What this task involves:
Report every line of the records that contains the word "left", matching case exactly.

************

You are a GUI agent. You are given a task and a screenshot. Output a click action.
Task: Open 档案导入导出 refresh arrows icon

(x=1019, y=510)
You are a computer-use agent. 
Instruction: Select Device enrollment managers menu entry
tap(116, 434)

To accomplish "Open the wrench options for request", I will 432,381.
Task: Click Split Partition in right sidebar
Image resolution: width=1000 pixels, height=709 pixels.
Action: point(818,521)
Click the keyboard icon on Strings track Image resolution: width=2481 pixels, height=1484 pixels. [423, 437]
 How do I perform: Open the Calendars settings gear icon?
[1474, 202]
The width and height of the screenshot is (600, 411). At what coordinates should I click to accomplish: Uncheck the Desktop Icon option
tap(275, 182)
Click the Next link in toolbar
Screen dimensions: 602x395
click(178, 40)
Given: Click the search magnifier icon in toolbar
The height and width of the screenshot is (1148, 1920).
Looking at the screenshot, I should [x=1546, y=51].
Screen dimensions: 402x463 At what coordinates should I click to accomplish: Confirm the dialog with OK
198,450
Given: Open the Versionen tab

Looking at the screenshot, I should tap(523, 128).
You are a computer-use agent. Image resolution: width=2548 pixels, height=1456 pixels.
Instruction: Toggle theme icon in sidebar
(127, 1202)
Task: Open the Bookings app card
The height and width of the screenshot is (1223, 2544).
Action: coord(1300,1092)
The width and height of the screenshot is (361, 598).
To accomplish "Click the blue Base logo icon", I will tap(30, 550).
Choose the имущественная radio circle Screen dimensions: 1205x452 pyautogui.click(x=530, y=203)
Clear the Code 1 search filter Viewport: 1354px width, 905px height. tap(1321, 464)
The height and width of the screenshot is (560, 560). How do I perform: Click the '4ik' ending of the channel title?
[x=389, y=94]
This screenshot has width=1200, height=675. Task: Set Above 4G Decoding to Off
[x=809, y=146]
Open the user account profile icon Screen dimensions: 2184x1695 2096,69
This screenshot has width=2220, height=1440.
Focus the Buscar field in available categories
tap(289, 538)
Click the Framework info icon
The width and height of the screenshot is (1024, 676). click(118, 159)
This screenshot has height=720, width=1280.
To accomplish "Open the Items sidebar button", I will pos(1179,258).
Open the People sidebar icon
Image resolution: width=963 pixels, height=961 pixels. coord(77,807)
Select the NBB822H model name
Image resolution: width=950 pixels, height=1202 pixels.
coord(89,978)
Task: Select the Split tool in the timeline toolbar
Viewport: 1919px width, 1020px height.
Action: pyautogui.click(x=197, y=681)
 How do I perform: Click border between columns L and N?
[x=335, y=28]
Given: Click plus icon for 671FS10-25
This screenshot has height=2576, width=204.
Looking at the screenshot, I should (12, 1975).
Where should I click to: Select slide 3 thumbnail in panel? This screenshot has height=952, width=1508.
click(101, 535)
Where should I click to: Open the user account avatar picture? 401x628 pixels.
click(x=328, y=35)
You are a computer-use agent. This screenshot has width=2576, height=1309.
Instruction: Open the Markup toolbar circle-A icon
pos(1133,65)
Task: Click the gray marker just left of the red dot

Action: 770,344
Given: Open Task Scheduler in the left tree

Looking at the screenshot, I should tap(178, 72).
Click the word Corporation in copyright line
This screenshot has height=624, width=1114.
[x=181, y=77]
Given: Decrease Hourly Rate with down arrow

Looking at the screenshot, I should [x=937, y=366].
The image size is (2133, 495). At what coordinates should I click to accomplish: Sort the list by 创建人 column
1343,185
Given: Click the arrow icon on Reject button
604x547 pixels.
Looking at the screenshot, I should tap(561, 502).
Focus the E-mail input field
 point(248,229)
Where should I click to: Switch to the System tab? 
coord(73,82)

************

Task solution:
Task: Click the gray marker just left of the red dot
Given: Open Task Scheduler in the left tree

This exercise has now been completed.